EXERCISE: Report each line of the listing below that contains the string "ticket", reproducing every such line in full.

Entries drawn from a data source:
━━━━━━

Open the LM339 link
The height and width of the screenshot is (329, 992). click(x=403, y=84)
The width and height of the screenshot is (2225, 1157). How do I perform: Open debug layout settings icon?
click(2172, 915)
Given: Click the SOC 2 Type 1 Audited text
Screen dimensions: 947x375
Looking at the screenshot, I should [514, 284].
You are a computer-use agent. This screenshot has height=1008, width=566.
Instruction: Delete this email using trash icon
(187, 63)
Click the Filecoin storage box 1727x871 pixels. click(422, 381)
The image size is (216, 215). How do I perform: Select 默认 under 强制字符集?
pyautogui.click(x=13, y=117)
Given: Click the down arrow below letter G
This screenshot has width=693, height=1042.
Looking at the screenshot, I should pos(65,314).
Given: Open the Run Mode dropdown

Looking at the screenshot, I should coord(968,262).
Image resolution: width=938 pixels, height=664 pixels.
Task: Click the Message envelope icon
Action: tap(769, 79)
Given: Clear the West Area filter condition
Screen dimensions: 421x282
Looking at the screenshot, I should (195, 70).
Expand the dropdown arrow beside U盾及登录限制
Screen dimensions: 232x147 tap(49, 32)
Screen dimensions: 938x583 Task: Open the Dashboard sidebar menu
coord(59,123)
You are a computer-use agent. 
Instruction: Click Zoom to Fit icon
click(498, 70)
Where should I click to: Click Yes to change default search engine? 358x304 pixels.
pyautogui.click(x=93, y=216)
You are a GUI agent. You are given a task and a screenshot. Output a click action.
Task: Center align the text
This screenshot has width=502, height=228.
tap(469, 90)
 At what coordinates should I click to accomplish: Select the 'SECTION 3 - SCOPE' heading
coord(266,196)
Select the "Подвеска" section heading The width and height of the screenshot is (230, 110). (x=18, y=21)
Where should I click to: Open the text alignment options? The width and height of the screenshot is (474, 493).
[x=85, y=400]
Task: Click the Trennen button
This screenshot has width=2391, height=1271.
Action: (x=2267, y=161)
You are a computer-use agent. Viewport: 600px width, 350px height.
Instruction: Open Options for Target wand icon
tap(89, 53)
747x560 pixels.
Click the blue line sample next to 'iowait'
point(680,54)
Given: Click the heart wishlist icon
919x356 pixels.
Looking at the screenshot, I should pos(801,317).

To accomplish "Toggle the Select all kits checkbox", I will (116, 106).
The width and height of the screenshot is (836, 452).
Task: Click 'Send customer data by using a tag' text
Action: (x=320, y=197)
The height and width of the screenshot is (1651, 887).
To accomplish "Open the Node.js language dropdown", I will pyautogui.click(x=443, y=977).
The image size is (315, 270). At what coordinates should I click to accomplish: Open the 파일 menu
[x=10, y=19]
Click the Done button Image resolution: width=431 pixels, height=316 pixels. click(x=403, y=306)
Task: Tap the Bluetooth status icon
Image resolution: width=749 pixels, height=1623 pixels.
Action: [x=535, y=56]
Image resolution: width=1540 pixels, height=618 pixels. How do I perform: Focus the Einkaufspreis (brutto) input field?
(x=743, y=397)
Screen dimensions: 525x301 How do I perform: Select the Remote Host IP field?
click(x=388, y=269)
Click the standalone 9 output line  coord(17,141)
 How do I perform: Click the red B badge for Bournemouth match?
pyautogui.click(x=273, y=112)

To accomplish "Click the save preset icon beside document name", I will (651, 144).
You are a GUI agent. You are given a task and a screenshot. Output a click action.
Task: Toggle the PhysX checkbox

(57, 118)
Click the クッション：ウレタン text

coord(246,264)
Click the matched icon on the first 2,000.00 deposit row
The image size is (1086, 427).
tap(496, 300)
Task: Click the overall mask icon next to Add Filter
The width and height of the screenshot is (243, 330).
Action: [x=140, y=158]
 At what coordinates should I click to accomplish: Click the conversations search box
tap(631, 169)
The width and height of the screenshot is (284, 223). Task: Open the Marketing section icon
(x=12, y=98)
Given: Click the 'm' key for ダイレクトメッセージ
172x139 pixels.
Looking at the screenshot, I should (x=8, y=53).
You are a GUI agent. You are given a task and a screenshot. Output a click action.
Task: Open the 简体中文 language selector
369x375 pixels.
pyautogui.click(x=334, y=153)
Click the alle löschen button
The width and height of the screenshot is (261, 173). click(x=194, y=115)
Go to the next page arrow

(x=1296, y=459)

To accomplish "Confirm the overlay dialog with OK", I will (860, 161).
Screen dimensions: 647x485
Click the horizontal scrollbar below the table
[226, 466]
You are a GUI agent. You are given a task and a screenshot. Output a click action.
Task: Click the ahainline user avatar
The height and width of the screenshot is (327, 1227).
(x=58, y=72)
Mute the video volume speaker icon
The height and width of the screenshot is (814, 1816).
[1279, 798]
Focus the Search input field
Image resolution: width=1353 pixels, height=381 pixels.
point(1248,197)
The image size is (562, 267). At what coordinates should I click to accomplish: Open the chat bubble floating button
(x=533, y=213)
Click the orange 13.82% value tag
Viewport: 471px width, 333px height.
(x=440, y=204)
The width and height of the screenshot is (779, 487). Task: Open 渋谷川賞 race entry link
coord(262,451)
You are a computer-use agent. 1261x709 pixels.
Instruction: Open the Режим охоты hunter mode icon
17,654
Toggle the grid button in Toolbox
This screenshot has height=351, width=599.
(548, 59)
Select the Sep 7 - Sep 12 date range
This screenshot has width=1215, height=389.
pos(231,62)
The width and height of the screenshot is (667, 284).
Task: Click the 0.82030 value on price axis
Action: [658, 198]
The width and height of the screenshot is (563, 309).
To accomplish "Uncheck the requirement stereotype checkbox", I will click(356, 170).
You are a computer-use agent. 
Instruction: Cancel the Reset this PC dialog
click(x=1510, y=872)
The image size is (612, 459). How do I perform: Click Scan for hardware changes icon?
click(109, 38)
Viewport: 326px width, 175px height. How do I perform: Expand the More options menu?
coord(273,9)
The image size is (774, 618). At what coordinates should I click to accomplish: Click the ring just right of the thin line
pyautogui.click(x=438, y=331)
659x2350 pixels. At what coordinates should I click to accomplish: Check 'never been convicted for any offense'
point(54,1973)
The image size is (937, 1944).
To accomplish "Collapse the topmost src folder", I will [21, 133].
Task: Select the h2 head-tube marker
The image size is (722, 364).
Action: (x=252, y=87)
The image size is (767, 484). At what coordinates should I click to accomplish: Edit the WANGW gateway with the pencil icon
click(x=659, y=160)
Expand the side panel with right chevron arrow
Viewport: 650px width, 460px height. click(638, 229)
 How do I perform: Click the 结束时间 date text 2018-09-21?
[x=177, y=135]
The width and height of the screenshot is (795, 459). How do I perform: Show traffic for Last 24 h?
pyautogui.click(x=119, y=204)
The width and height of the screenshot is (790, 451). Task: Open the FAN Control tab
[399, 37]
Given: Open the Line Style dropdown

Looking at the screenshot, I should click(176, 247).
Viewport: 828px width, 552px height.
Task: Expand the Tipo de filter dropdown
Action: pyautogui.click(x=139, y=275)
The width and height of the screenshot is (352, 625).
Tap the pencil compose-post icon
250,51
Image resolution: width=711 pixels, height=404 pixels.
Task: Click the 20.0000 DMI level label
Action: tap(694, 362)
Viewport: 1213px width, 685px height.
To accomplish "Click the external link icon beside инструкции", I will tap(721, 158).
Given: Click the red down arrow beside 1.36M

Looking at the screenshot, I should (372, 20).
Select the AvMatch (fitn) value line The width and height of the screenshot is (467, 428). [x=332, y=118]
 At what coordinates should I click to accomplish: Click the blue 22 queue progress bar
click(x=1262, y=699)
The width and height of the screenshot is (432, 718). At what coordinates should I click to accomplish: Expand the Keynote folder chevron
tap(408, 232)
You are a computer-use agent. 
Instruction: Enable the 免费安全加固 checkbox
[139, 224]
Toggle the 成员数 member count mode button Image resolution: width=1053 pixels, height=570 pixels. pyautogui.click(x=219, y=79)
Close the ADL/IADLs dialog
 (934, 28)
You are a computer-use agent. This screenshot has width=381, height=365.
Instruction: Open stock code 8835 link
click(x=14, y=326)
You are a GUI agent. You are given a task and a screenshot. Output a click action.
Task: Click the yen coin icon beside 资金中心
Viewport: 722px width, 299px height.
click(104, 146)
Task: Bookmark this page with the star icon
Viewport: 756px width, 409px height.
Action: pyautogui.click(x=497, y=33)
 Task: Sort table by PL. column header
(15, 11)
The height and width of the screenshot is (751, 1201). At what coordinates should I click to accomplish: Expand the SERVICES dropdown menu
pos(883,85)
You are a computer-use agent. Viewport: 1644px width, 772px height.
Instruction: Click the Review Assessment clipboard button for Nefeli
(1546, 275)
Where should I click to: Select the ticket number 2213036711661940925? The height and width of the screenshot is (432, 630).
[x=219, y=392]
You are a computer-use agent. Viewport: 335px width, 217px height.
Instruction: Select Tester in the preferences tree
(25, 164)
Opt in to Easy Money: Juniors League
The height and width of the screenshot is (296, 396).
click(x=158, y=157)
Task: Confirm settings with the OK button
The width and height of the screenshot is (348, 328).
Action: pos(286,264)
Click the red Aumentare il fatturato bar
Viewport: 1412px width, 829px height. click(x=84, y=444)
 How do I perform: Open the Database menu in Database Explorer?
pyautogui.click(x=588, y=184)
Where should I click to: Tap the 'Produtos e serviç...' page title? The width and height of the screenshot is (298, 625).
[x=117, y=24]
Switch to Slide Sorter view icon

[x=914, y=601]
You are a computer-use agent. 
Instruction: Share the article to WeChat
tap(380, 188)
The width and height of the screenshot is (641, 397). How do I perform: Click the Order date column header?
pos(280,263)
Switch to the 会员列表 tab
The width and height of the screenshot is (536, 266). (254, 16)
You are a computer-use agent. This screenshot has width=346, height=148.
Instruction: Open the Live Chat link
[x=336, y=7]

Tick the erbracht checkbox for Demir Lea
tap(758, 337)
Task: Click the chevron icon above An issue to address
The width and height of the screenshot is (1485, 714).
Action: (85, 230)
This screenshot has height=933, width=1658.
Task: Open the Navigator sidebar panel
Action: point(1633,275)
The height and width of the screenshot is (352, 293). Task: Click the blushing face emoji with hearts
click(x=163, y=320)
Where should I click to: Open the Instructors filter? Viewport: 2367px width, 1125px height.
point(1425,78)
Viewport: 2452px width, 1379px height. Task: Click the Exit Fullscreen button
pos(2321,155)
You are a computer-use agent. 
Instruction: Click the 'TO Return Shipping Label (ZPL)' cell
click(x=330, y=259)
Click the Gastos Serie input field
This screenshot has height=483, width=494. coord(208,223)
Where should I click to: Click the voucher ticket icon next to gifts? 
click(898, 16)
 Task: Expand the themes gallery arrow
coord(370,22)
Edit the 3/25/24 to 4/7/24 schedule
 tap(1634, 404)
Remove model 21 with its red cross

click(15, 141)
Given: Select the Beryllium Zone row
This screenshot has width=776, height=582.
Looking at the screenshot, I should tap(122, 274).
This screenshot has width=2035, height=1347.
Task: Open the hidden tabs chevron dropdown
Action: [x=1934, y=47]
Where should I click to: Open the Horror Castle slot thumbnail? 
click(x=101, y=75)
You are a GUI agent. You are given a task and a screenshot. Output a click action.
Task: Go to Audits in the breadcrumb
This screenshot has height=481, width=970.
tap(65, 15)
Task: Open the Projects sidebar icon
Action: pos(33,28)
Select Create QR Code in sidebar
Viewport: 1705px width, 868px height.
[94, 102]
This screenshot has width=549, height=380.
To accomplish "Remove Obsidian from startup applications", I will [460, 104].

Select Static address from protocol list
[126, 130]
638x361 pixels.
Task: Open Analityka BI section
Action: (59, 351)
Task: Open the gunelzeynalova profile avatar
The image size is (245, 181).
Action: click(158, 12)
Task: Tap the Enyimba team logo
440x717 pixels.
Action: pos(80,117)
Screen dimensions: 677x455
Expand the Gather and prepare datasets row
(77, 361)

━━━━━━

OUTPUT BELOW:
Where should I click to: Select the ticket number 2213036711661940925? The height and width of the screenshot is (432, 630).
Where should I click to: Click the voucher ticket icon next to gifts? 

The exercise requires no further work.